Il 14 gennaio 1526, dopo quasi un anno di prigionia, gli fu concesso di tornare libero ma a precise e severe condizioni. Dovette firmare il «punitivo» Trattato di Madrid, con il quale i suoi due figli venivano trattenuti in Spagna come ostaggi, rinunciava a ogni diritto sia ereditario sia di conquista sul Ducato di Milano, riconosceva legittima la successione di Francesco II Sforza – ancora assediato al Castello dall’esercito di Carlo V – come pure su Genova e sulle Fiandre. Inoltre, dovette rinunciare a ogni pretesa sul Regno di Napoli che Clemente VII, come abbiamo visto, avrebbe voluto concedere a Ferdinando Francesco d’Avalos per placarne l’irritazione, mossa che non dispiaceva neppure all’Asburgo. Ma il d’Avalos era morto e ormai tutte le tessere del puzzle andavano rimescolandosi.

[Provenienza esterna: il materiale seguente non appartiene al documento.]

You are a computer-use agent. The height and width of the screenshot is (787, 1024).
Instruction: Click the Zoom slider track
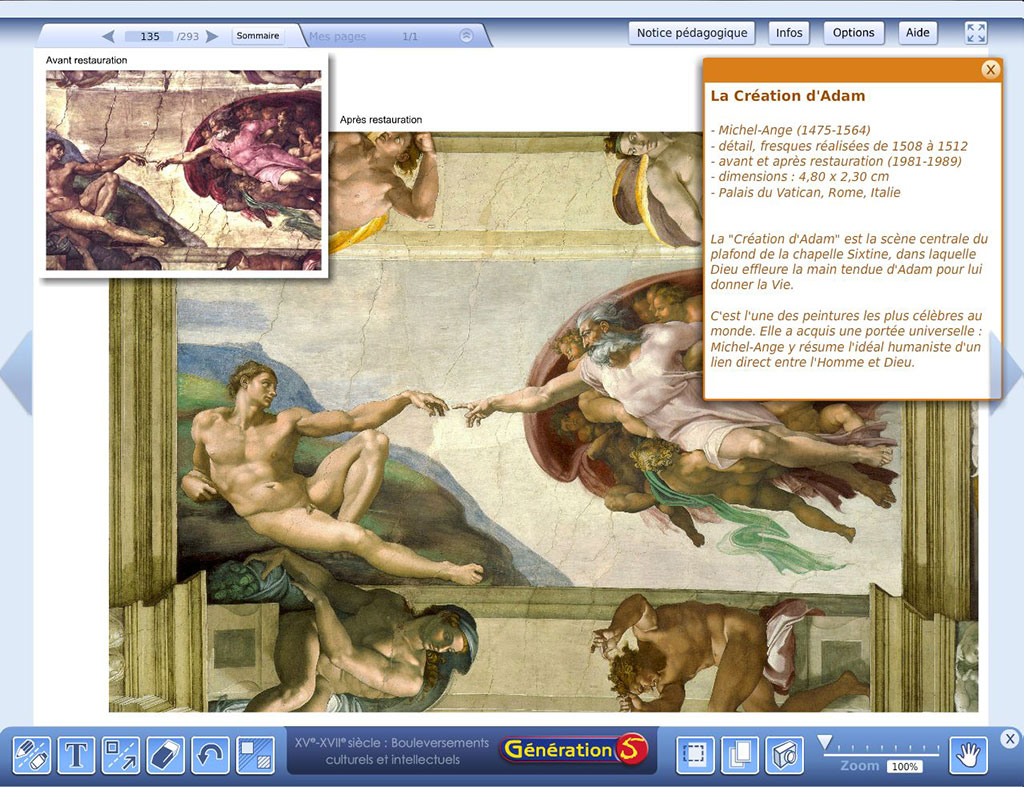pos(880,747)
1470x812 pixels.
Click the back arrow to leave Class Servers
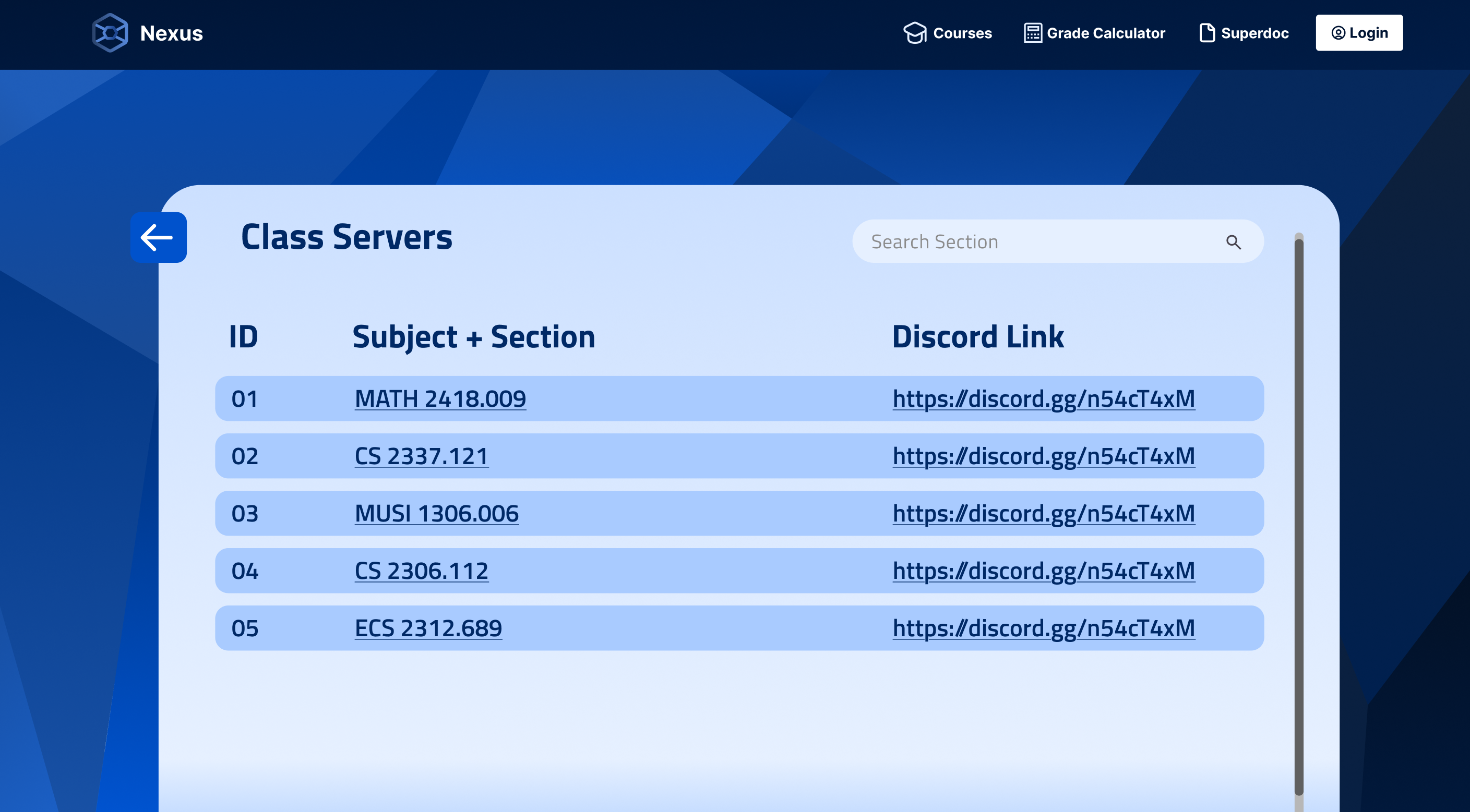click(x=158, y=237)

Restava comunque forte la preoccupazione degli Stati italiani per lo strapotere asburgico, che la cacciata di Francesco da Milano avrebbe definitivamente sancito. L’operazione, però, risultava meno facile del previsto, grazie anche alcuni episodi di reazione popolare.
Il 22 aprile, durante una processione in piazza Duomo, un gruppo di Spagnoli e Lanzichenecchi prese a sbeffeggiare i fedeli, in particolare quelli vestiti con un saio, gridando loro: «Straccioni! Non avete più neppure i soldi per un abito!».
Era troppo. Dal suo arrivo, l’esercito imperiale taglieggiava la popolazione, sia «legalmente», facendosi pagare le «spese di mantenimento», sia con criminali estorsioni praticate da gruppi di soldati soprattutto su artigiani e commercianti. Come se non bastasse, appena la settimana prima il governatore aveva avviato richiesta straordinaria di tributi, l’ennesima.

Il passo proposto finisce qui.